* **Exercise prompt**:
Please transcribe exactly, and only, the lines of the data below between the line holding "Given: Click the Juventus striped crest" and the line holding "Task: Open the Core", inclusive.

* **Information shown**:
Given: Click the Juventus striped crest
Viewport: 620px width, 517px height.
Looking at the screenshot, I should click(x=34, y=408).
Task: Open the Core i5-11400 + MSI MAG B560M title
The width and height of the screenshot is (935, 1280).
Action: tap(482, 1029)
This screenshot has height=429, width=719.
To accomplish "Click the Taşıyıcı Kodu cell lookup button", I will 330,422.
---
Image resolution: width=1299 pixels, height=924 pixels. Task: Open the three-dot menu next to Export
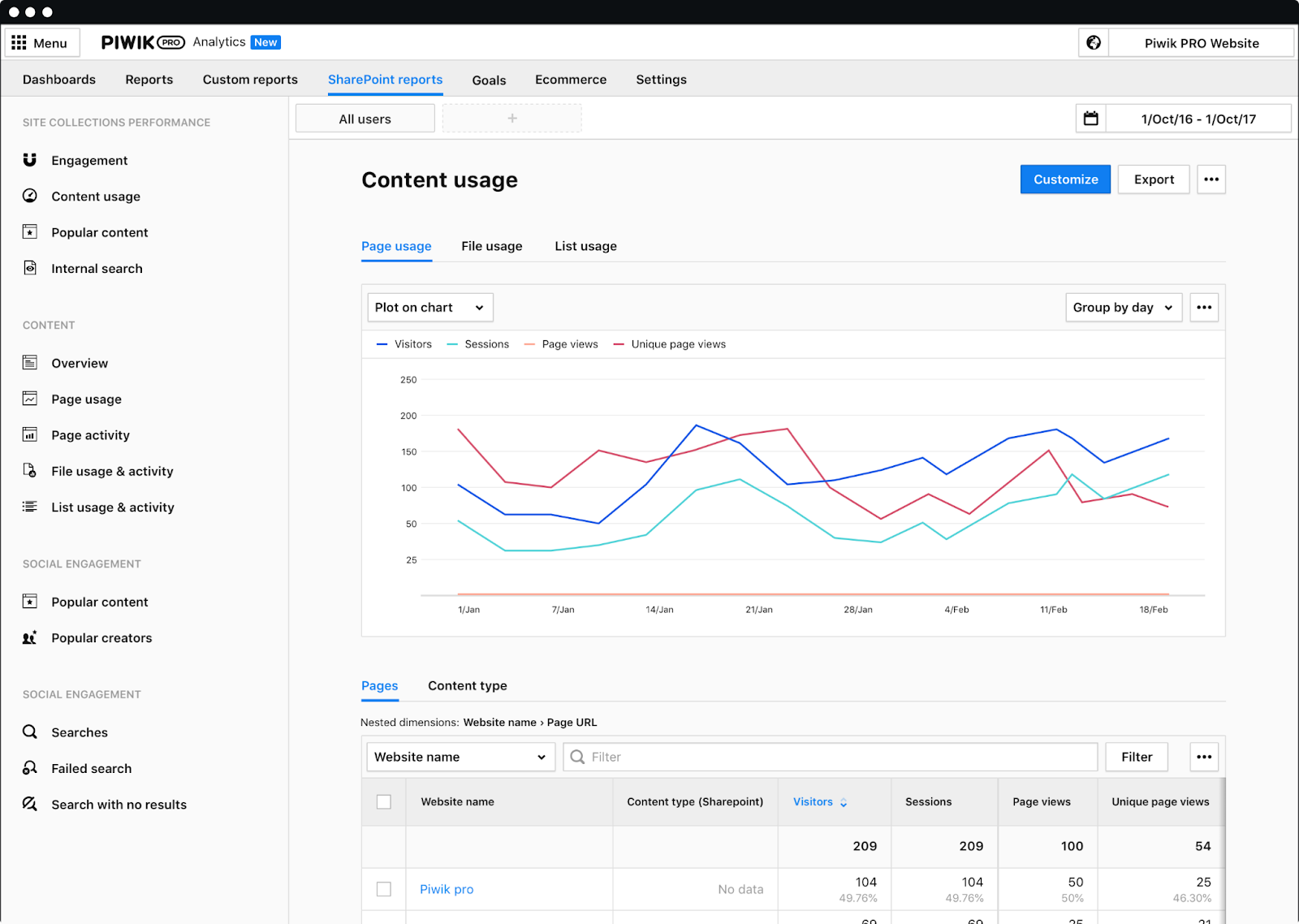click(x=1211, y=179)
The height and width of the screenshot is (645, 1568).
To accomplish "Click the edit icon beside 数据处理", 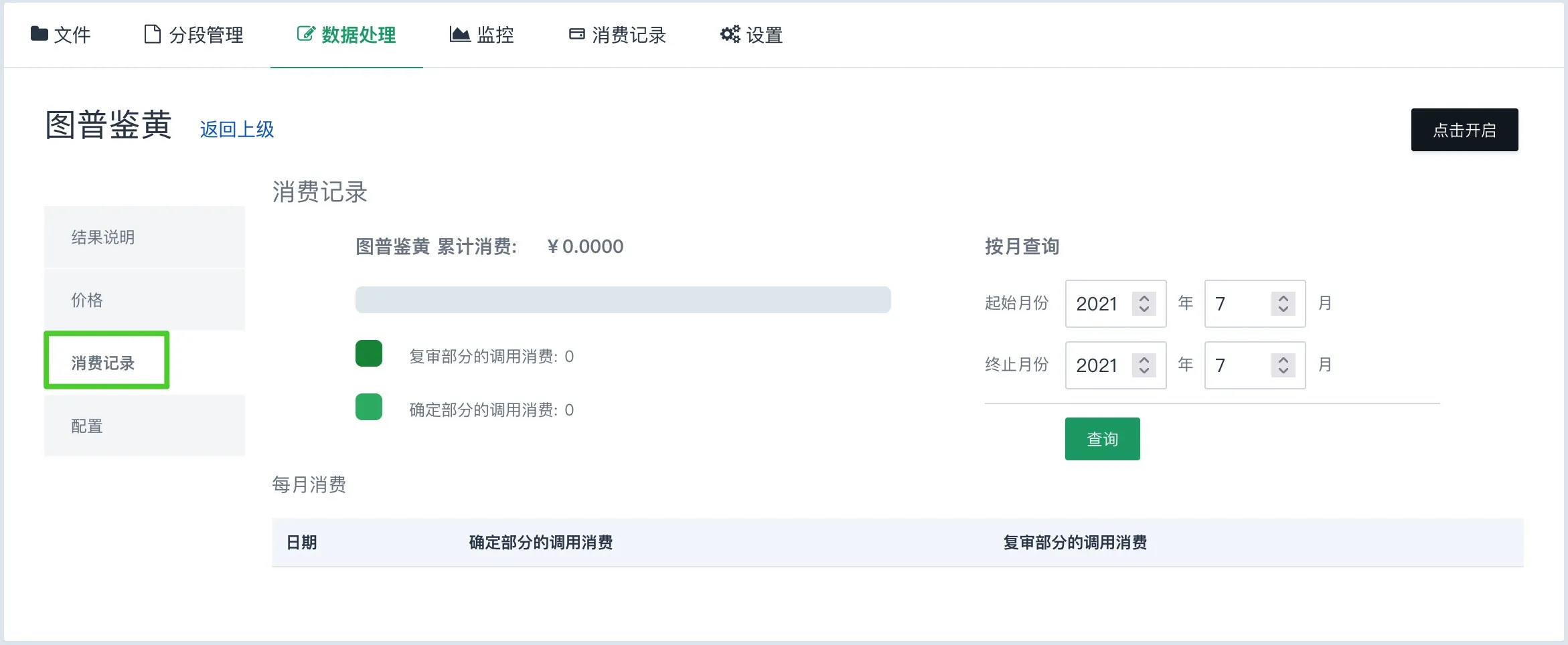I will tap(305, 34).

* **Result**:
Given: Click the Juventus striped crest
Viewport: 620px width, 517px height.
Looking at the screenshot, I should click(x=34, y=408).
Task: Open the Core i5-11400 + MSI MAG B560M title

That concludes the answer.